Noch immer versuchte Kalakaman, weiter an Höhe zu gewinnen. »Das ist keine Lösung, Junge«, murmelte Eolan vor sich hin.

»Warum?« Marcian verstand den Einwand des alten Mannes nicht. »Weil er nicht ewig am Himmel bleiben kann. Kalakaman hatte mit einem kurzen Erkundungsflug gerechnet. Eigentlich sollte er jetzt schon wieder im Garten sitzen.«

»Wo ist das Problem?« Marcian wandte den Blick nicht vom Himmel. Der Königsadler hatte begonnen, langsam höher zu steigen. Entweder würde er den Adepten so bald erreichen, oder der junge Magier mußte immer weiter in den Himmel fliehen. Doch statt aufzusteigen, schwankte der Falke unsicher in der Luft.
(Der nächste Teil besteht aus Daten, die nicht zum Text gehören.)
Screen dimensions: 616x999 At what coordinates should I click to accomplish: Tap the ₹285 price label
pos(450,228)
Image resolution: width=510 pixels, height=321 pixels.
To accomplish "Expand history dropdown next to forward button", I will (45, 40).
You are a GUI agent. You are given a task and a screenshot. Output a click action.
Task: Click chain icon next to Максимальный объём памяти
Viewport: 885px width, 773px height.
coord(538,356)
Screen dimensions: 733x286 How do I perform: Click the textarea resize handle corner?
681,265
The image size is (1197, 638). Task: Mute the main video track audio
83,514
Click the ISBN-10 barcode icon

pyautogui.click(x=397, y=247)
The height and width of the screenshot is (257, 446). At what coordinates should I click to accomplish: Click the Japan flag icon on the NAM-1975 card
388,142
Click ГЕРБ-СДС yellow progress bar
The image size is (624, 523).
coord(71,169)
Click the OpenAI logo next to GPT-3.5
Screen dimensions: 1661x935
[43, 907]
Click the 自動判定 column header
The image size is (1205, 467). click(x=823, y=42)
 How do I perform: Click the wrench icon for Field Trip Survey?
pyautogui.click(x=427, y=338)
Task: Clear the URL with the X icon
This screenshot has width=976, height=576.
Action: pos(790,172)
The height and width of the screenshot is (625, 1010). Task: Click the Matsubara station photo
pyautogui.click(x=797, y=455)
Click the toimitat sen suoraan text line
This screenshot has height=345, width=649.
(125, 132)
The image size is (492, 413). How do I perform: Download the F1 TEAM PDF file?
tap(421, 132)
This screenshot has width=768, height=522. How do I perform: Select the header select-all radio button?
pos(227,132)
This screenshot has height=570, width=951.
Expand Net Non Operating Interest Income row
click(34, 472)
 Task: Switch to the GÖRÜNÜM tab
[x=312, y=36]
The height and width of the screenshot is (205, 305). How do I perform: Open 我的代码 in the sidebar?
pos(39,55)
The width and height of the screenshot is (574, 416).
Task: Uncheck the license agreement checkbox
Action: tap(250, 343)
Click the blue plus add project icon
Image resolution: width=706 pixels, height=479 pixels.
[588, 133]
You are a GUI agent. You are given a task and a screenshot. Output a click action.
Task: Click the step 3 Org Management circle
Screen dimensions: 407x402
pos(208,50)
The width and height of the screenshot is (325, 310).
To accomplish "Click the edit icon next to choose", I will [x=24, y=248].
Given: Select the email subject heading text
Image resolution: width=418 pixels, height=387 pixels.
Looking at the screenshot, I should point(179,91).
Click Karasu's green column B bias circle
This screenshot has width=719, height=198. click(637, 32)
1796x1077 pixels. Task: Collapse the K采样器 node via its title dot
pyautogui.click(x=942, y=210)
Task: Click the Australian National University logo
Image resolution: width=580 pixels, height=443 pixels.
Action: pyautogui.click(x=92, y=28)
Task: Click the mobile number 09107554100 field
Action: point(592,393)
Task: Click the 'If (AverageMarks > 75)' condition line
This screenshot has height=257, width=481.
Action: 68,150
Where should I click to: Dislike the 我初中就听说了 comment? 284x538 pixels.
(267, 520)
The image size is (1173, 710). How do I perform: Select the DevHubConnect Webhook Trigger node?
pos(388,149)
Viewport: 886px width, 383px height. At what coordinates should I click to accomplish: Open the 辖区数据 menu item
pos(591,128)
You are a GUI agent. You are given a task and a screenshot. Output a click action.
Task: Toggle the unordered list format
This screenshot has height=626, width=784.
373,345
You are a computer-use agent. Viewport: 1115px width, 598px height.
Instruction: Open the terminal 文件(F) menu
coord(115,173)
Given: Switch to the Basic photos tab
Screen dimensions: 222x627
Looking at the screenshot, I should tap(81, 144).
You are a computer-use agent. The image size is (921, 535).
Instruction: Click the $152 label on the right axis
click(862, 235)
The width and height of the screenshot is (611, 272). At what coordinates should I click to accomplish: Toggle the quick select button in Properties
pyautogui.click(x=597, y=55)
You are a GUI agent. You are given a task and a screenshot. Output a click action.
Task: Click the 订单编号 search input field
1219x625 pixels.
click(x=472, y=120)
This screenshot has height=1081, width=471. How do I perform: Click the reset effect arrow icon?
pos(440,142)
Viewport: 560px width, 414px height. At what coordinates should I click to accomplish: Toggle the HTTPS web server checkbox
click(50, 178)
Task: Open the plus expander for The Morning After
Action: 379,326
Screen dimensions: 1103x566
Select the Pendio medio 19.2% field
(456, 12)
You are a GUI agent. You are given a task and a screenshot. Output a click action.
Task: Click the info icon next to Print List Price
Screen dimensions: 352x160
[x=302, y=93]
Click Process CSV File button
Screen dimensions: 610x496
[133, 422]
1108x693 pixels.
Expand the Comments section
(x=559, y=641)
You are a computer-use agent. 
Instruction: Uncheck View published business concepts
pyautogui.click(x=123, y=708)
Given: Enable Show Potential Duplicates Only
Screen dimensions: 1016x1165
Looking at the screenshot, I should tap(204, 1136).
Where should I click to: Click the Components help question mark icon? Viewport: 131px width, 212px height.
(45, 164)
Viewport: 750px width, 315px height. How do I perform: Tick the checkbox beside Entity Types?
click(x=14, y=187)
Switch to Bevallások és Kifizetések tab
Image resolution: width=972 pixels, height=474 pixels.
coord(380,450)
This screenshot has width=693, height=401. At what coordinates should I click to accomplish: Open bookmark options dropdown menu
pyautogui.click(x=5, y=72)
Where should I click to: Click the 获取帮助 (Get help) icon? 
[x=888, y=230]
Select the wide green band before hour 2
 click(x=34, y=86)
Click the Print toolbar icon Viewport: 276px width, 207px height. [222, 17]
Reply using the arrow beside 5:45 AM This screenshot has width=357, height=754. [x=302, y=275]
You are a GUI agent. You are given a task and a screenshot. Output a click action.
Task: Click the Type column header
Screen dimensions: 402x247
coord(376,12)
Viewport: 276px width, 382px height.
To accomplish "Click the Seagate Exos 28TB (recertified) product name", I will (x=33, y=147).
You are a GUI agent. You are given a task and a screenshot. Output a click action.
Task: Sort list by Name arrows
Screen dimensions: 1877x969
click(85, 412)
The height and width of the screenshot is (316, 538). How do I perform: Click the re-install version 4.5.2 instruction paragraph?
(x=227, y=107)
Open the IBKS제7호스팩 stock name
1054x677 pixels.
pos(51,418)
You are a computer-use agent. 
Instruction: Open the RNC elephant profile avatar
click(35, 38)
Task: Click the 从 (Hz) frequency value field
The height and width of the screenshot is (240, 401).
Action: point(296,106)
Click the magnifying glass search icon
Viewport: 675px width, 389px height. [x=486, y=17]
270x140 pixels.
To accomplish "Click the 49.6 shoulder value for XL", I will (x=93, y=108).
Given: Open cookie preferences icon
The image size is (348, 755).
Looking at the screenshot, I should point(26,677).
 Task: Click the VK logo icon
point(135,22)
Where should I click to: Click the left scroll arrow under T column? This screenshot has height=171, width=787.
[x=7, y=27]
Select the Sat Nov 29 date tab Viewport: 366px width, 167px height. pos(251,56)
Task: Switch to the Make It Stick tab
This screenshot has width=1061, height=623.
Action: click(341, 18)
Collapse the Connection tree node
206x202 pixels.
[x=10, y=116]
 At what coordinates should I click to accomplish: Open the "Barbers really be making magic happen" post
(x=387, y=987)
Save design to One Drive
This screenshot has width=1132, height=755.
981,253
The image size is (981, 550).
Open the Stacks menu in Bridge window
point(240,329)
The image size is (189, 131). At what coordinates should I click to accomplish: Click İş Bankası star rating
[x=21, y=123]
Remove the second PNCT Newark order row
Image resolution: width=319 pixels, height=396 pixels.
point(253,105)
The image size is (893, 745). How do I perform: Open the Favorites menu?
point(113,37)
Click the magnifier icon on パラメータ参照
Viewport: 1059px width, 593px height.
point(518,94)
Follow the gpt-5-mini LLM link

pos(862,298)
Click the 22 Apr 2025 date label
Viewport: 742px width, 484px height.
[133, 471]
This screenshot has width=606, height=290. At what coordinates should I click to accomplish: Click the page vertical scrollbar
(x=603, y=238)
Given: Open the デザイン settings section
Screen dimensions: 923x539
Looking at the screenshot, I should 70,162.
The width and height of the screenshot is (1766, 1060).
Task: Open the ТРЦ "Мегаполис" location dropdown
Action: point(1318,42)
Es sah ganz so aus, als hätte er mit schweren Winden zu kämpfen.

Auch Eolan verfolgte den verzweifelten Wettkampf und ließ sich Zeit mit der Antwort. Immer wieder murmelte er: »Komm zurück, du mußt es wagen!«

»Warum fliegt er nicht einfach davon?« Marcian hatte den Eindruck, als würde der Falke immer mehr zum Spielball der Winde. Er kam kaum noch von der Stelle, und der Königsadler würde ihn bald eingeholt haben. »Warum fliegt er nicht einfach in einen Wald und versteckt sich dort?«

»Weil er das nicht kann!« Eolans Stimme war verzweifelt. »Er wird vom Himmel stürzen. Er muß sich jetzt entscheiden. Du scheinst das Wesen der Magie zu vergessen. Heute kann fast kein Zauber mehr gewirkt werden, der von ewiger Dauer ist. Kalakaman hat nur einen Teil seiner Kräfte aufgewandt, um sich in den Falken zu verwandeln. Während er den Zauber sprach, mußte er sich entscheiden, wie lange die Verwandlung andauern sollte. Wir hatten abgesprochen, daß er nur wenig Kraft aufwenden sollte, weil er nur einen kurzen Flug vor sich hatte. Mit diesem Duell war nicht zu rechnen, und deshalb wird er sich bald zurückverwandeln. Geschieht das in der Luft, ist es sein sicherer Tod, sollte er aber ...« Eolan brach mitten im Satz ab.